Stocks of several Toledo-area public companies did very well in the first quarter, but many investors thought they were becoming overpriced.

Other stocks stumbled, and some investors thought they should drop even farther.

Overall, investors last month sold short more than 36 million shares of firms based in northwest Ohio and southeast Michigan.

Short-selling is a sophisticated tactic to make money on falling stock prices by selling borrowed stock at the market price, hoping it will drop so that the stock can be repaid with lower-priced shares.

Short-selling is really gaining momentum, said Dylan Wetherill, of Kansas City, Kan., founder and president of ShortSqueeze.com, a Web site that provides data on short sales. It s a way to make money [even] when the market is going down.

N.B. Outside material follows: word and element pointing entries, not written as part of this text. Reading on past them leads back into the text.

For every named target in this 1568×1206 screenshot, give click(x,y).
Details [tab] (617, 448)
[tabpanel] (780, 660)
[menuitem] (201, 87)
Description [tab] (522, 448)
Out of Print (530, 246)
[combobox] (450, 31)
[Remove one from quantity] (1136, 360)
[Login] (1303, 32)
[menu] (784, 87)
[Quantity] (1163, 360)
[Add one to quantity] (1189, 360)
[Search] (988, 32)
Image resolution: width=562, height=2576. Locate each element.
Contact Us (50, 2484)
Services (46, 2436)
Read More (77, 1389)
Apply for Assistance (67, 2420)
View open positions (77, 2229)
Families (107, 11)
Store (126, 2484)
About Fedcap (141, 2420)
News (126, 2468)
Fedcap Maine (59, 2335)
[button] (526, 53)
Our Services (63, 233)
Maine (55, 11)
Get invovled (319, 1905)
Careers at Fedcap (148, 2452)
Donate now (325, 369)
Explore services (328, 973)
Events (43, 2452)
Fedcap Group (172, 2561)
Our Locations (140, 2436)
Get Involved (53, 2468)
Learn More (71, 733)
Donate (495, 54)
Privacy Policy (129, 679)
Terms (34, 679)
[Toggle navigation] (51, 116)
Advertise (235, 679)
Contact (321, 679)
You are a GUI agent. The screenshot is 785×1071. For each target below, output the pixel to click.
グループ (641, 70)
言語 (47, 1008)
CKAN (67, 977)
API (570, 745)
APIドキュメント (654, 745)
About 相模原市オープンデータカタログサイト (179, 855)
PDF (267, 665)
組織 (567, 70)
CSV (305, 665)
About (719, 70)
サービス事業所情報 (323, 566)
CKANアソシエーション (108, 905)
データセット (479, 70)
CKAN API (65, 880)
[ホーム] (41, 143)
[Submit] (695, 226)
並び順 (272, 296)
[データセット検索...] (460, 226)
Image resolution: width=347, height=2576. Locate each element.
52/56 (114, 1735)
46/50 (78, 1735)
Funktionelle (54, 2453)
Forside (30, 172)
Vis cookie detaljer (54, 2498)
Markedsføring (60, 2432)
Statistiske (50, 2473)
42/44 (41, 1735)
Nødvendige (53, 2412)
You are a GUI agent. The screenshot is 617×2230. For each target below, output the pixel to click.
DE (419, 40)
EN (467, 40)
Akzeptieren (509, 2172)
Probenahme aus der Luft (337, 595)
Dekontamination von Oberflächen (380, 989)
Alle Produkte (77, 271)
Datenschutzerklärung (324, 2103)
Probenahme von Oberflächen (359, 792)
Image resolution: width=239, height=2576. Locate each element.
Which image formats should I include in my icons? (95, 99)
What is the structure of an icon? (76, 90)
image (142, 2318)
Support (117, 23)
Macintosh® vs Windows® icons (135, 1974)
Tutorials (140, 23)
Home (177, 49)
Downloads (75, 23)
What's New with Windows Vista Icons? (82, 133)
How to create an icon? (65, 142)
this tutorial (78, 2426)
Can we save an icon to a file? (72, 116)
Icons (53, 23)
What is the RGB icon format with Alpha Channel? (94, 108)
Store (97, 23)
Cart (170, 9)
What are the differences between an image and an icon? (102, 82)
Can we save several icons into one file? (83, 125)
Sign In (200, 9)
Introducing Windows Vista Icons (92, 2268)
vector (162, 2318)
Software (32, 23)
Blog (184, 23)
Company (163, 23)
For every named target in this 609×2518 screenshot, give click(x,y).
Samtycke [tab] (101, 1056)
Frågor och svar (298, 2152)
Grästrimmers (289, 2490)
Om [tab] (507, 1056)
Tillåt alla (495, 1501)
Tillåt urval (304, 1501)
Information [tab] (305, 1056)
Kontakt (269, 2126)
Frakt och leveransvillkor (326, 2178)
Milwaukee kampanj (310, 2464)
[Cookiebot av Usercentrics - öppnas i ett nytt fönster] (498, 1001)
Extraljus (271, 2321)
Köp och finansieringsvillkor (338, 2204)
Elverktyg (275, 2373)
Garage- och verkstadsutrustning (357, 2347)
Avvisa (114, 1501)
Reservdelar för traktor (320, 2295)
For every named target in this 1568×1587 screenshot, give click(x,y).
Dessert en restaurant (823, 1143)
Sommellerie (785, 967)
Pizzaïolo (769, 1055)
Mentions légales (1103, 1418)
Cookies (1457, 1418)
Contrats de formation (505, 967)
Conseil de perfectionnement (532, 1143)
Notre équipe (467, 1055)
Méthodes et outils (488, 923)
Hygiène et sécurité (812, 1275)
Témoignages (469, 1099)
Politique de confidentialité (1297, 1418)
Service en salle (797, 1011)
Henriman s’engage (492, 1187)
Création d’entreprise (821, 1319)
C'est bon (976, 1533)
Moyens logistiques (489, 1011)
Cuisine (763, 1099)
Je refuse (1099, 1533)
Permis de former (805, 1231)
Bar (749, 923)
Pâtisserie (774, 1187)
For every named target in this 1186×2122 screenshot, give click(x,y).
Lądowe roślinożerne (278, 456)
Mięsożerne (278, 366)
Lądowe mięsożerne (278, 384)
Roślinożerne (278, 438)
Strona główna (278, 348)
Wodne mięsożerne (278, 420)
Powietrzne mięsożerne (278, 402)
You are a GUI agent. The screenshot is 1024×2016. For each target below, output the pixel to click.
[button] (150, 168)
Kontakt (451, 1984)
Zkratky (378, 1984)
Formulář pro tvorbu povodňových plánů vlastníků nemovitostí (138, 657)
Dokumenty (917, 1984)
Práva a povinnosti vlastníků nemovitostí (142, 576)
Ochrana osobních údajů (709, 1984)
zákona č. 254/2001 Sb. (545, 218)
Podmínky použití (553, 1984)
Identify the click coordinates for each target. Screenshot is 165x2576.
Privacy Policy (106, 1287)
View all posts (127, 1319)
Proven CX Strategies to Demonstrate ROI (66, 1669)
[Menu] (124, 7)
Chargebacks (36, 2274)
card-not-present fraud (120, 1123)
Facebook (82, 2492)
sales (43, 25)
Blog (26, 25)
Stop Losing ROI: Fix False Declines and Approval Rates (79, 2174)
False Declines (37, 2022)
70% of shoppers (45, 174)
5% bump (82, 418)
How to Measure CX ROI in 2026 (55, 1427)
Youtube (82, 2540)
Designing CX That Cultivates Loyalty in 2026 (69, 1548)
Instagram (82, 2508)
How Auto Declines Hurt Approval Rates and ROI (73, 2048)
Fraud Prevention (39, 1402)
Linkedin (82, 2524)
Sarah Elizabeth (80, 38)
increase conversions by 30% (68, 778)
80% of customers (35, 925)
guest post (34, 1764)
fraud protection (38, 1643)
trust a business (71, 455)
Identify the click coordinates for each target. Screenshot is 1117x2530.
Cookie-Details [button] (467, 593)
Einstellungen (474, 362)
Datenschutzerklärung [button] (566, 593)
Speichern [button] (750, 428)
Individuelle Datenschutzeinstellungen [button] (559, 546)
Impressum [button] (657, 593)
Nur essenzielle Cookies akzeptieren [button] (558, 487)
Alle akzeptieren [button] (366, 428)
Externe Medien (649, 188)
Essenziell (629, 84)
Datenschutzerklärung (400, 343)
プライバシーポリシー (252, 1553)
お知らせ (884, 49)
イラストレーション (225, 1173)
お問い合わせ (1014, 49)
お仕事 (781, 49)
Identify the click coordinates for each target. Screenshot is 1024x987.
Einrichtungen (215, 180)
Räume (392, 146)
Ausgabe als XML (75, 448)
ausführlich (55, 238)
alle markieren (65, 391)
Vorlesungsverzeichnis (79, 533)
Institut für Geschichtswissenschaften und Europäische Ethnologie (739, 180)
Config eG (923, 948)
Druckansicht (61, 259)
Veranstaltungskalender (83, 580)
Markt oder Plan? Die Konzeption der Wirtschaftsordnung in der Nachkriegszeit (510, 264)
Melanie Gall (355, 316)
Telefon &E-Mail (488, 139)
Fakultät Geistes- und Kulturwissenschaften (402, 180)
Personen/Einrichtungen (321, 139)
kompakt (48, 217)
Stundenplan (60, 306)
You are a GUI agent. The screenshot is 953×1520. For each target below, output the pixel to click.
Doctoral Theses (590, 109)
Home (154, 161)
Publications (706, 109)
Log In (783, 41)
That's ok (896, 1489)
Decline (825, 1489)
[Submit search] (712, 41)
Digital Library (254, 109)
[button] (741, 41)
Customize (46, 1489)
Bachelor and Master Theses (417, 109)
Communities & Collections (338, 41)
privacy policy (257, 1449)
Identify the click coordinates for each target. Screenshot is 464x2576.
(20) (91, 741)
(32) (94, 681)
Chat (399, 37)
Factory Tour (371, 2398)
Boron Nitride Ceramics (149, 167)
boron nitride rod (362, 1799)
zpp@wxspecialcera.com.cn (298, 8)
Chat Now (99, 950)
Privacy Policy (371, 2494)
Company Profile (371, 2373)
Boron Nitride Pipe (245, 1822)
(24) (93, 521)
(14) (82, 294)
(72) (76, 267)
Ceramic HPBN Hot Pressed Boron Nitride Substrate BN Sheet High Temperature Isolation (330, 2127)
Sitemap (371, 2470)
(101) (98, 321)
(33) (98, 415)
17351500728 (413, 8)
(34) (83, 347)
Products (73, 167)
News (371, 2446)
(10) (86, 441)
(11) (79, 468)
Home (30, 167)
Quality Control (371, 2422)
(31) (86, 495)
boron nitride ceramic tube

But he cautioned that the tactic is best reserved for savvy investors and hedge funds, because investors could get caught betting on the wrong side of a rapidly rising stock and could end up paying far more than the original value of their deal.

Short-sellers had an interest in 12.9 million shares of Cooper Tire & Rubber Co. in mid-March, or 21 percent of its stock 60.7 million outstanding shares, according to the latest figures from the New York Stock Exchange.

Second-highest among 12 area firms, in terms of the number of shares shorted, was La-Z-Boy Inc., with 10.6 million shares, or 21.3 percent of its 49.5 million shares.

Near the top locally on a percentage basis was Tecumseh Products Co., 1.8 million shares sold short, 10.7 percent of its 16.5 million shares.

Even though some speculate that the rapid rise in the share price of The Andersons Inc. means that stock may be overpriced, shorting has been relatively limited, at 175,000 shares, or 2.8 percent of its 6.3 million shares.

Short-sellers of those stocks were betting that the prices would drop, and often they were right. Whether those investors profited depended on when they sold and how much of a fee they had to pay to borrow the stock.

All 12 of the regional stocks dropped, at some point, below their prices of March 15 by an average of 6.8 percent even though some rebounded to even higher levels this month.

Even stock of The Andersons, which has been hot in recent months, suffered a temporary reversal in the last month.

Mr. Wetherill, who was a broker and trader before starting his own firm, said anyone wanting to get into short-selling should be careful.

They need to be market savvy and disciplined enough to cut their losses and let their winners run, he said.